J Med Genet 1999;36:485-489 ( June )

Short report

A consanguineous family with Hirschsprung disease, microcephaly, and mental retardation (Goldberg-Shprintzen syndrome) Alice S Brooks^{a b}, Martijn H Breuning^{a c}, Jan Osinga^d, Jasper J vd Smagt^c, Corine E Catsman^e, Charles H C M Buys^d, Carel Meijers^{b f}, Robert M W Hofstra^d

^a Department of Clinical Genetics, Erasmus University and University Hospital, Rotterdam, The Netherlands, ^b Department of Paediatric Surgery, Erasmus University and University Hospital, Rotterdam, The Netherlands, ^c Department of Clinical Genetics, University Hospital Leiden, The Netherlands, ^d Department of Medical Genetics, University of Groningen, The Netherlands, ^e Department of Child Neurology, Erasmus University and University Hospital, Rotterdam, The Netherlands, ^f Department of Cell Biology and Genetics, Erasmus University and University Hospital, Rotterdam, The Netherlands

Correspondence to: Dr Meijers, Department of Cell Biology and Genetics, Erasmus University, PO Box 1738, 3000 DR Rotterdam, The Netherlands.

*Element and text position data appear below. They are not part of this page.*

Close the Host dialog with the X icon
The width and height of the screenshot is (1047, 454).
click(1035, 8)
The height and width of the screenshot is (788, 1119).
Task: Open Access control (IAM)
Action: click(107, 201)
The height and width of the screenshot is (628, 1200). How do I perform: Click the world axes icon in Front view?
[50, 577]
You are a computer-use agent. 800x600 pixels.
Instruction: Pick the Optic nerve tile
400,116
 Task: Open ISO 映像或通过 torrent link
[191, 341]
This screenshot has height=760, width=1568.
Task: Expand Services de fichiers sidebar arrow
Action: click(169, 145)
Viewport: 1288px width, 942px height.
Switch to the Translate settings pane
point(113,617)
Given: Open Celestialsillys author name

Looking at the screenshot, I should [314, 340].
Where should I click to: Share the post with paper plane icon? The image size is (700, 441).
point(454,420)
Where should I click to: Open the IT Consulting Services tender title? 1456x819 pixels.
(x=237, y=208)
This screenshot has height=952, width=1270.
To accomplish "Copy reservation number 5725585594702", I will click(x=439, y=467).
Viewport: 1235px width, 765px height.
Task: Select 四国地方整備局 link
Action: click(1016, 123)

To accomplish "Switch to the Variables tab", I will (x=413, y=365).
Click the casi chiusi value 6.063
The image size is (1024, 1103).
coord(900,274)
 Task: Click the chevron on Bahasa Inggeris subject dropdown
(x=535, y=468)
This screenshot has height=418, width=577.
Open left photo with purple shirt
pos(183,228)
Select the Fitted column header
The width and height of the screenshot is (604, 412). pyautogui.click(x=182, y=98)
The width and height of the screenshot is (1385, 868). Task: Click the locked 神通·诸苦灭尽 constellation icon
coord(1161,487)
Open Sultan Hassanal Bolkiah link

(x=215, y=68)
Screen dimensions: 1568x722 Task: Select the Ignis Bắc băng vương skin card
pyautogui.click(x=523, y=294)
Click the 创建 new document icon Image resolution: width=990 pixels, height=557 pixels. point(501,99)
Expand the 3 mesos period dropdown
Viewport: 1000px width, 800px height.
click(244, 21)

Received 10 June 1998; Revised version accepted for publication 22 October 1998

Hirschsprung disease, mental retardation, microcephaly, and specific craniofacial dysmorphism were observed in three children from a large, consanguineous, Moroccan family. A fourth child showed similar clinical features, with the exception of Hirschsprung disease. The association of these abnormalities in these children represents the Goldberg-Shprintzen syndrome (OMIM 235730).
  Mutation scanning of genes potentially involved in Hirschsprung disease, RET, GDNF, EDN3, and EDNRB, showed a sequence variant, Ser305Asn, in exon 4 of the EDNRB gene in the index patient of this family. The Ser305Asn substitution present in two of the four patients and four healthy relatives and absent in one of the remaining two patients illustrates the difficulties in interpreting the presence of mutations in families with Hirschsprung disease. It is unlikely that the EDNRB variant contributes to the phenotype. This consanguineous family might be useful for the identification of a Goldberg-Shprintzen locus.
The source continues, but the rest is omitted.